═════ Texte extrait

La présidente-directrice générale de MI, Nicole Baptiste, raconte que les visiteurs en profitent souvent pour recevoir des suggestions de lecture personnalisées. Ils cherchent parfois un livre spécifique pour reconnecter avec une culture qui fait partie de leur identité, se remémorer un voyage ou se rapprocher de quelqu’un, par exemple dans le cas de grands-parents ayant des petits-enfants métissés.

La base reste tout de même pareille à n’importe quel autre événement du genre. « Les visiteurs sont surtout intéressés par l’auteur et par le livre, et engagent souvent une conversation autour du livre », explique Nicole Baptiste.

Une programmation qui ratisse large

L’événement débutera en accueillant une délégation malgache. L’autrice et les deux musiciens qui animeront la soirée d’ouverture avaient dû annuler leur présence au SLAC l’an passé, dû à des délais importants dans le processus d’obtention des visas qui leur permettrait de mettre les pieds en sol canadien.

Ce n’était que partie remise pour Nicole Baptiste, qui affirment qu’ils « sont tellement heureux de venir et de partager ce moment-là avec nous » cette année.

Parmi les autres moments forts de la programmation, elle note la soirée de poésie, qui en est à sa troisième édition. Également, l’exposition 500 ans de résistance autochtone, en collaboration avec les éditions Prise de parole, que Nicole Baptiste a découverte lorsque MI tenait un kiosque au Salon du livre de Sudbury.

══════════

**Consignes**.
- A) Dans le texte extrait, remplacez « délégation malgache » par « délégation sénégalaise » et recopiez le passage de « La base reste » à « en sol canadien. ».
- B) Reprenez le texte extrait après sa dernière phrase et écrivez la suite.

═════ Documents fournis

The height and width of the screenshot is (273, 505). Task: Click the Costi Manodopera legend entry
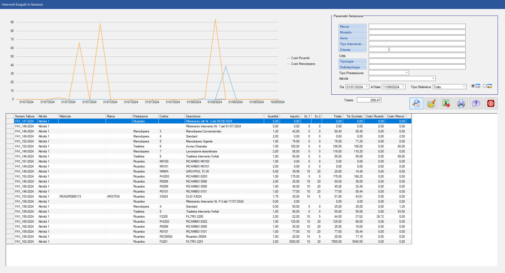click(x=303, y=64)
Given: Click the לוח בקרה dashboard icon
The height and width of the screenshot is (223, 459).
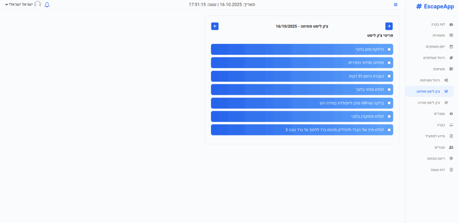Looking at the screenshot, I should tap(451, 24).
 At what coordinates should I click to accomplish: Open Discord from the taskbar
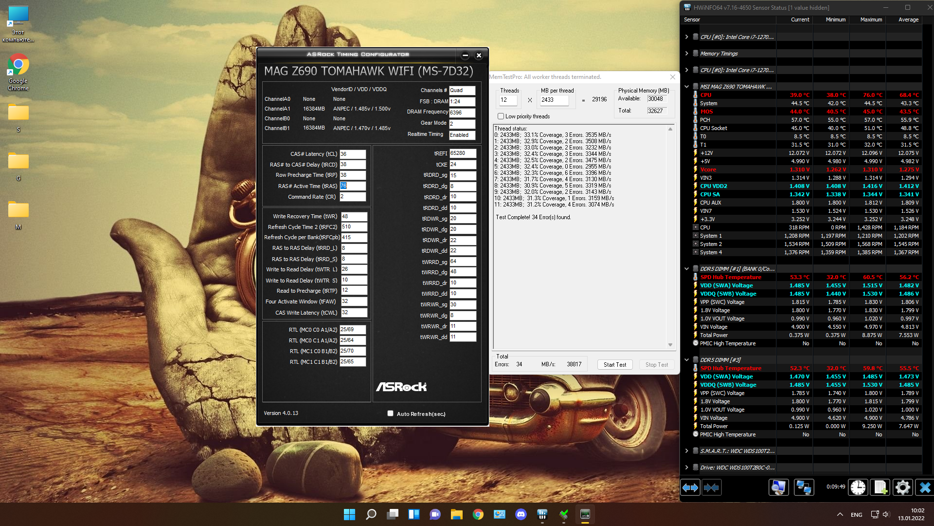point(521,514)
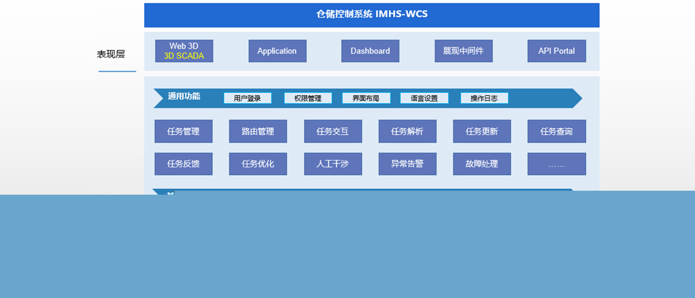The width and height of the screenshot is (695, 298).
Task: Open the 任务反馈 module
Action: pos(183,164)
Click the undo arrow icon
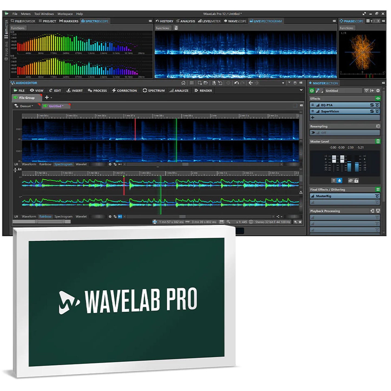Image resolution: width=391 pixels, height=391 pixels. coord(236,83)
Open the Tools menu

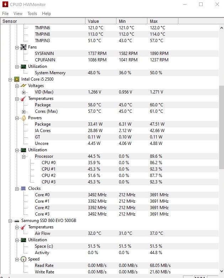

══════════

**Réponses**.
- A)
La base reste tout de même pareille à n’importe quel autre événement du genre. « Les visiteurs sont surtout intéressés par l’auteur et par le livre, et engagent souvent une conversation autour du livre », explique Nicole Baptiste.

Une programmation qui ratisse large

L’événement débutera en accueillant une délégation sénégalaise. L’autrice et les deux musiciens qui animeront la soirée d’ouverture avaient dû annuler leur présence au SLAC l’an passé, dû à des délais importants dans le processus d’obtention des visas qui leur permettrait de mettre les pieds en sol canadien.

- B)
« On cherche toujours ce qu’il y a de mieux à offrir au public et cette exposition m’avait vraiment frappée, à Sudbury. Alors on la présente cette année. »

Le SLAC est un moment pour les auteurs de sortir de leur solitude et de partager leur passion, souligne Edem Awumey. Photo de l’édition 2023, gracieuseté de Mosaïque interculturelle

Plusieurs sujets seront également abordés lors des nombreuses tables rondes, conférences et rencontres d’auteurs.

Entre autres, la table ronde Le français classique et le français populaire, jeudi après-midi, célébrera les dialectes et les accents de par le monde. « Ça fait un lien avec notre quotidienneté et avec la créativité de la francophonie. »

Samedi, En conversation avec Dre Lory Zephyr discutera de la santé mentale des mères. « C’est un sujet très pointu, mais en même temps très accessible pour le public », affirme la dirigeante de MI.

« On n’est pas que des rêveurs, ajoute Edem Awumey. Il y a aussi un sujet autour de la gestion des finances. On a aussi les deux pieds plantés dans la réalité. »

Parmi les autres thèmes abordés, on retrouve L’écriture afro en science-fiction et littérature fantastique, Mémoires d’ici et d’ailleurs, et la table ronde qui porte le thème de l’événement : Voyage en francophonie.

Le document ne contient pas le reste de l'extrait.